Compte tenu du délai entre la contamination et un éventuel décès, cela revient à étudier s’il y a pu avoir un pic de mortalité très ponctuel dans certains pays au cours du mois de juin. Or, aucun pic de mortalité n’a pu être observé entre fin mai et fin juin dans les pays comme la France, l’Italie, l’Espagne ou la Suisse, comme l’affirme Christian Perronne.
Quant aux pays plus durement touchés par l’épidémie à cette période, comme le Brésil ou le Chili, on n’y constate pas pour autant de pic de mortalité limité à quelques semaines qui pourrait suggérer un lien avec un arrêt de l’utilisation de tel ou tel traitement. Au niveau mondial, le nombre de morts était d’environ 4 000 par jour en moyenne en juin, contre environ 5 000 en mai et en juillet.
- L’intox du Rivotril et de l’euthanasie des personnes âgées
Ce que dit le documentaire
Pour évoquer le sort de « nos anciens, interdits d’hospitalisation pendant le confinement », corrélé au « nombre de morts a[yant] explosé dans les Ehpad », le documentaire tend le micro au pharmacien Serge Rader. Pour lui, l’autorisation par le gouvernement de la vente en pharmacie du médicament sédatif Rivotril est la porte ouverte à une légalisation de l’euthanasie des personnes âgées : « Non seulement on ne les a pas amenés en réanimation, mais on leur a préparé la seringue de Rivotril avec un arrêté à la clé pour les achever complètement alors qu’ils étaient déjà en détresse respiratoire. »

POURQUOI C’EST FAUX
Cette accusation a déjà été portée auparavant par Serge Rader.
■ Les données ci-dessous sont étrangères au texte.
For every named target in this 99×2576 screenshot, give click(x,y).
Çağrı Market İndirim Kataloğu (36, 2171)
Il n’est pas le seul : le député UDI Meyer Habib avait dénoncé sur son compte Twitterce « permis légal d’euthanasier en France », une allégation qui avait été reprise en nombre sur les réseaux sociaux.
Pourquoi une telle polémique ? Le gouvernement a adopté un décret le 28 mars donnant droit aux pharmacies d’officine de dispenser sous « forme injectable » le Rivotril aux patients atteints du Covid-19 ou susceptibles de l’être. L’objectif est « la prise en charge palliative des patients confrontés à un état asphyxique et ne pouvant être admis en réanimation, ou pour lesquels une décision de limitation de traitements actifs a été prise », expliquait la Fédération des pharmaciens d’officine (FSPF).
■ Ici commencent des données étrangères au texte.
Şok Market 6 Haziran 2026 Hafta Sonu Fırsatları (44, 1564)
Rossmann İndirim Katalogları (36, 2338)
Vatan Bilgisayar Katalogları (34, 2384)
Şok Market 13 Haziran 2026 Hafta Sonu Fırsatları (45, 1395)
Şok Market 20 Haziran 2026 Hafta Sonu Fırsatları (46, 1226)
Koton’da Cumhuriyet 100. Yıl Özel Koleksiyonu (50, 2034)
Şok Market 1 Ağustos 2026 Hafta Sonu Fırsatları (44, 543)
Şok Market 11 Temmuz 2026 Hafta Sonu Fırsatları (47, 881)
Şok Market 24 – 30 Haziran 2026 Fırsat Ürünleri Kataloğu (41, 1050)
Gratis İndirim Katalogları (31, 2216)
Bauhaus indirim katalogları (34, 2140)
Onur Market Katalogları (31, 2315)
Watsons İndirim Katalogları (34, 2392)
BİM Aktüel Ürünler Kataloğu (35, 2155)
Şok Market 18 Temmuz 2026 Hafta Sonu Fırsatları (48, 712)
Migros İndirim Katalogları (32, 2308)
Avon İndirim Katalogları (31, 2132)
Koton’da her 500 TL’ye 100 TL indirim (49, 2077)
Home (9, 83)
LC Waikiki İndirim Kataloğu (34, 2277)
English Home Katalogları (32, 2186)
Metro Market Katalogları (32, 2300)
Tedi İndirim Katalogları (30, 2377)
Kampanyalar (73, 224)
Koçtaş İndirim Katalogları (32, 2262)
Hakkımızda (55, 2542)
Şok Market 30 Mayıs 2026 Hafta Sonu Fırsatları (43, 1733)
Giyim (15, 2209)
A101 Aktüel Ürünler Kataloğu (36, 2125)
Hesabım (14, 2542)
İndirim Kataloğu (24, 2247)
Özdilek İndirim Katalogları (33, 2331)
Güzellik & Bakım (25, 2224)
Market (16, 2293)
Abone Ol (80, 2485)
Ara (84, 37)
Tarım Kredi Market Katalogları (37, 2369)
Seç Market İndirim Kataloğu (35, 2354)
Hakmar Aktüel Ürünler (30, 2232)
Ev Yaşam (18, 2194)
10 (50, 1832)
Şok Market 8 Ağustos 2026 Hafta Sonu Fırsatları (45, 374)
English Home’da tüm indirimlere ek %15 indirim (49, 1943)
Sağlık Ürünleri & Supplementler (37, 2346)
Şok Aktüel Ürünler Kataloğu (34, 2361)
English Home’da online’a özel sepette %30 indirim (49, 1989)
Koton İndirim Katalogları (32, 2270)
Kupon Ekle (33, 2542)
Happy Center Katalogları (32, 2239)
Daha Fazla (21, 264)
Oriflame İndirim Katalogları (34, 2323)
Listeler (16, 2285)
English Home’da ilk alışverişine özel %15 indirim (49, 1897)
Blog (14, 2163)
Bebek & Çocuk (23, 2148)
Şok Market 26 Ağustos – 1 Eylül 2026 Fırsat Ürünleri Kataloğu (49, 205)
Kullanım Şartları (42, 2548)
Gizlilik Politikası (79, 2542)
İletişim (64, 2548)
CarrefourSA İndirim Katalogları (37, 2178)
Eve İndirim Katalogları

Cette facilité de prescription s’est donc justifiée par la volonté d’améliorer le confort d’un malade en fin de vie, hors du cadre hospitalier. Il ne s’agissait pas d’une injection létale, d’une euthanasie.
Cet amalgame a été dénoncé par Olivier Véran, qui a pointé des accusations « honteuses » début novembre : « On ne pouvait plus utiliser les médicaments de confort de fin de vie pour des gens qui allaient mourir, a expliqué le ministre de la santé. Il y avait deux options : ou on laissait les gens mourir d’agonie dans les Ehpad […], ou on les accompagnait pour les soulager avec un autre médicament qu’est le Rivotril, conforme aux recommandations de la Société française d’accompagnement et de soins palliatifs. »
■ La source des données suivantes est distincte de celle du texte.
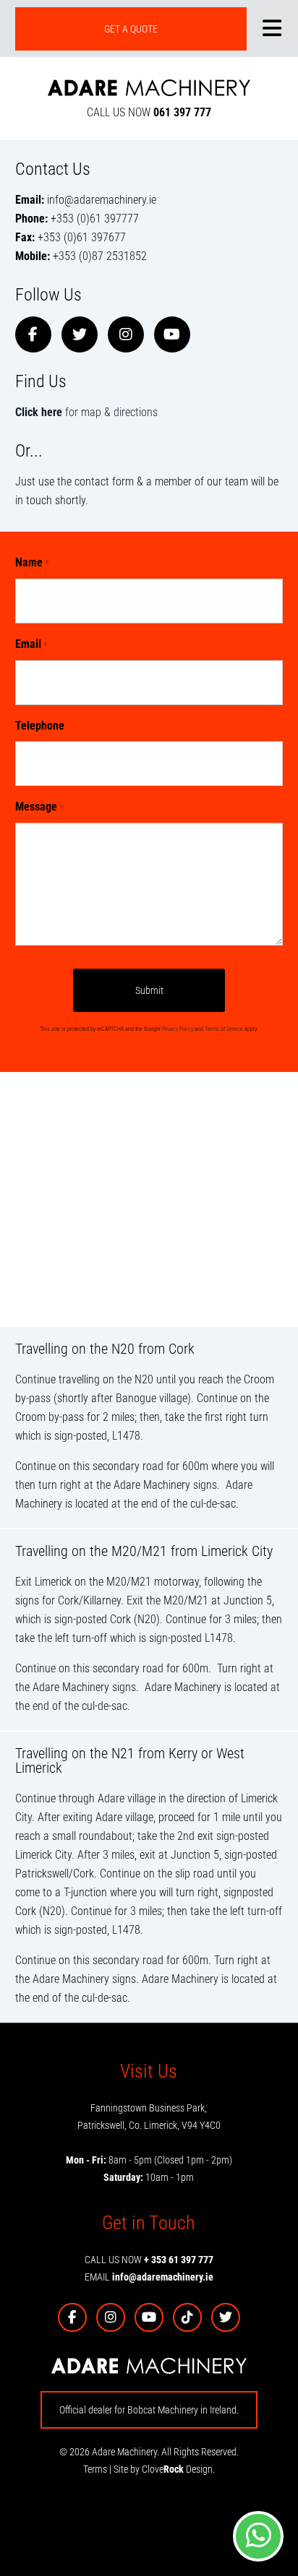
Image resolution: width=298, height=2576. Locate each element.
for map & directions (86, 412)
- L’exemple enjolivé de la Suède
Ce que dit le documentaire
Le cas spécifique de la Suède, qui a adopté une stratégie sanitaire atypique, est régulièrement cité dans le documentaire comme la preuve que le Covid-19 ne serait, finalement, pas très dangereux. C’est notamment ce qu’affirme Michael Levitt, lauréat en 2013 du prix Nobel de chimie :
« Ce que nous n’avons pas compris je pense, c’est que le coronavirus ne se développait pas très rapidement. D’une certaine manière, la Suède a décidé à la mi-mars de ne pas intervenir. […] Il est devenu assez clair début avril qu’ils avaient pris la bonne décision. C’était une merveilleuse expérience. »
POURQUOI C’EST PLUS COMPLIQUÉ
Contrairement à bon nombre de pays, la Suède n’a pas édicté de mesure contraignante de confinement de la population. Mais le pays n’a pas adopté pour autant une posture de laisser-faire total vis-à-vis de l’épidémie. Simplement, beaucoup de mesures qui étaient des obligations ailleurs (par exemple, en matière de distanciation physique ou de limitation des rassemblements) s’y sont déclinées sous forme de recommandations, en misant sur le sens des responsabilités de la population.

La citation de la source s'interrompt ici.